If you think about it, most retail organisations already spend a lot of time and money trying to publish this data on their web sites and via B2B interfaces. A retail organisation has to service thousands of listing, availability and pricing requests not to mention B2B feeds and web site scrapers, and while those requests form the bulk of the load on their web sites and back-end systems, it’s the relatively infrequent order requests that actually make all the money.
Surely it makes sense to take all the inventory, pricing and availability data and push it out into the cloud along with most of the eCommerce web application. This data is also perfectly suited to storage as hierarchical entities with attributes.
Department -> Category -> Sub-category -> Item[name, price, units available, etc]
Most eCommerce web applications are a hostable workflow, built around a state-machine (the shopping basket) and exposed via web pages. All of this could and should sit out in the cloud right up to the final step of the workflow when the customer can be brought to a secure payment portal where the contents of their basket can undergo a final availability and pricing check before the purchase transaction is committed. Why should I, as a retailer, want to buy, build and host systems capable of supporting thousands of browsing, fickle shoppers many of whom wander off in the middle of shopping, when for a fraction of the cost I can host a system just for interacting with the really valuable ones – the buyers – and relieving them of their customer data and money ? I don’t want to come across all mercenary here but we are all operating in tough times.

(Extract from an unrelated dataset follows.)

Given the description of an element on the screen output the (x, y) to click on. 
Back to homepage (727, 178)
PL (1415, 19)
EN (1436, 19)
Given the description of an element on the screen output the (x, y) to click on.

The only issue this leaves is the one of synchronisation. I need to keep availability and prices up to date. This should not be a problem. Using either plain ATOMPub or the Cloud’s Service Bus I can replicate purchase events and price change events into my Cloud data fairly easily. Even if the data gets a bit out of date both retailers and customers already accept this kind of latency in online shopping. We know that since shopping is a often long running workflow process, items that were in stock when selected may have sold out by the time we reach checkout. We understand that with limited time offers and price banding, that products may have changed in price between being added to the basket and being paid for. If things have changed at the checkout I simply have an opportunity to cross-sell or up-sell that customer on other products, something I already do on my website anyway. Therefore, for the majority I would suggest, synchronisation is not as problematic as one might suspect.
This change, particularly in eCommerce, is inevitable. Not only that, but the retailers who make the move and make it soonest will enjoy the same advantages over those who don’t as all of the online retailers enjoy over the traditional store retailers. The Cloud will provide the same cost advantages over on-premises hosting that online retail enjoyed over store retail. If you’re an online retailer today, get ready for the change!